As I looked forward to a nice long weekend in the sun, New York City gave us all the rain (and cold wind) it could muster. So, I had no choice but to dig out my sweatshirt and settle in for excellent television, instead. (Oh, well!) Here are the shows that held my attention all weekend…
I’d been looking forward to this show for weeks — so much that some friends and I had a soul-food brunch to celebrate its arrival. Based on the book by the same name, High On the Hog joins Stephen Satterfield with food experts of the African diaspora, including author and food writer Jessica B. Harris and culinary historian Michael W. Twitty. The series begins in West Africa in the country of Benin, one of the ports for the Transatlantic slave trade. This was perhaps the most gripping segment to me, looking at the types of meals Beninians enjoyed and passed down before they were ripped from their homes. Besides the recipes themselves, this show explores the nuances of Black individuals addressing the emotional impact of their vanished pasts and the new traditions and cuisine enslaved Africans brought to the South.

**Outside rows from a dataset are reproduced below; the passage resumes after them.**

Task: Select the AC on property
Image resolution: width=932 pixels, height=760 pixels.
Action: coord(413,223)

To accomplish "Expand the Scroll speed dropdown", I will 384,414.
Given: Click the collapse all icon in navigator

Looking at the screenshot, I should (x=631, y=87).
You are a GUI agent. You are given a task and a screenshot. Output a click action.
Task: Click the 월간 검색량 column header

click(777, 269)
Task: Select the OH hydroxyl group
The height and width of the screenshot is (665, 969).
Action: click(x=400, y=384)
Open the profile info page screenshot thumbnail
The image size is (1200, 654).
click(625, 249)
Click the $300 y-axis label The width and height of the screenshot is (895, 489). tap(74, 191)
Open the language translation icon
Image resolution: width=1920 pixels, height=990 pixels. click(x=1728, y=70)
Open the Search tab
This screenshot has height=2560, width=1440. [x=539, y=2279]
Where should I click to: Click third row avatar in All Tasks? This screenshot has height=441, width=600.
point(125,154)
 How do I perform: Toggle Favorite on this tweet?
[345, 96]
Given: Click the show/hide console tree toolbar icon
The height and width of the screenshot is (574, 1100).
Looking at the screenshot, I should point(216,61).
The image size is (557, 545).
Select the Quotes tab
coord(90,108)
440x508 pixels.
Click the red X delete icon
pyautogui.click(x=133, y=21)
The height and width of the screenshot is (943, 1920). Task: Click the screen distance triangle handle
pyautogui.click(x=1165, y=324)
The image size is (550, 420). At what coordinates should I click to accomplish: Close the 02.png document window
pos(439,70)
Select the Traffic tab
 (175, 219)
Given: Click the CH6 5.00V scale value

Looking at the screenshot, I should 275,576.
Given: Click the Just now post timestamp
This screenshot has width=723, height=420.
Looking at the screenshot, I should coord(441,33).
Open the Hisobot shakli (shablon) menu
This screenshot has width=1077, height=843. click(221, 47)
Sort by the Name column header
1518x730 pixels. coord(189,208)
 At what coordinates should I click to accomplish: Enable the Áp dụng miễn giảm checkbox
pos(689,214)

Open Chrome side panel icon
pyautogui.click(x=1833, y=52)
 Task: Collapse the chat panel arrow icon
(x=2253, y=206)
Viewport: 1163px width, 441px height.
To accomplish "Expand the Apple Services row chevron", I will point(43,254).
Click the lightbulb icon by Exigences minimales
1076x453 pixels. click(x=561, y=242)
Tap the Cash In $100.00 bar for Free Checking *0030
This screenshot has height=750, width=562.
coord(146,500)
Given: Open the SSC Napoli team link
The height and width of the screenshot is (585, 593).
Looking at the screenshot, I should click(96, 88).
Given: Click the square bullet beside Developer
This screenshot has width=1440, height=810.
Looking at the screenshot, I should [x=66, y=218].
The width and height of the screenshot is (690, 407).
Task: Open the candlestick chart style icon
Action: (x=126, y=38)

The first season of Special surprised me. It was so smartly written and important, I wondered why everyone wasn’t going crazy for it. When season two came out, I was thrilled. Creator Ryan O’Connell plays himself in a semi-autobiographical role — a gay man with cerebral palsy, learning to juggle a writing career, dating and friendship, as well as creating a more healthy/less dependent relationship to his mom. It’s complicated, beautiful and very funny. Season two continues Ryan’s path of self-discovery, and dives more deeply into some of the isolation he experienced as a child with a disability. He also seeks out a support group of disabled individuals who call themselves ‘The Crips.’ Ryan’s best friend, Kim, is played by Punam Patel; her confidence can’t be faked, nor can her straight-forward humor. One laugh-out-loud moment is when she, Ryan, and Ryan’s boyfriend recite the ‘Why is no one reaaaddyy??’ line from The Devil Wears Prada, because they’re running late for a trip. It’s perfect.
Master of None did what I wish a lot of shows would do — pass the mic to Black women. This season entitled ‘Moments In Love’ follows Lena Waithe’s character, Denise, through struggles with marriage, ambition, wealth, the decision to have kids or to not, and finding someone who feels like home. Naomi Ackie’s fearless, hopeful portrayal of Alicia, Denise’s wife, was my favorite part of the entire season. (I took so many screenshots of her flawless wardrobe!) I appreciated this season’s pivot toward Denise’s character, and the show’s departure from the previous two seasons, although they were great. Creator and usual main character, Aziz Ansari, only appears in the first two episodes and takes a quieter role as director. I‘d planned to watch the first episode and ended up watching the entire season in one night. I loved the voyeuristic feeling of peeking into someone’s private life, the quietest, most subtle moments. It’s my favorite season of the show yet; and I hope to see more Black love stories told in such tender, nuanced ways.
Anything I should add to my list? What’s a show you’ve watched lately?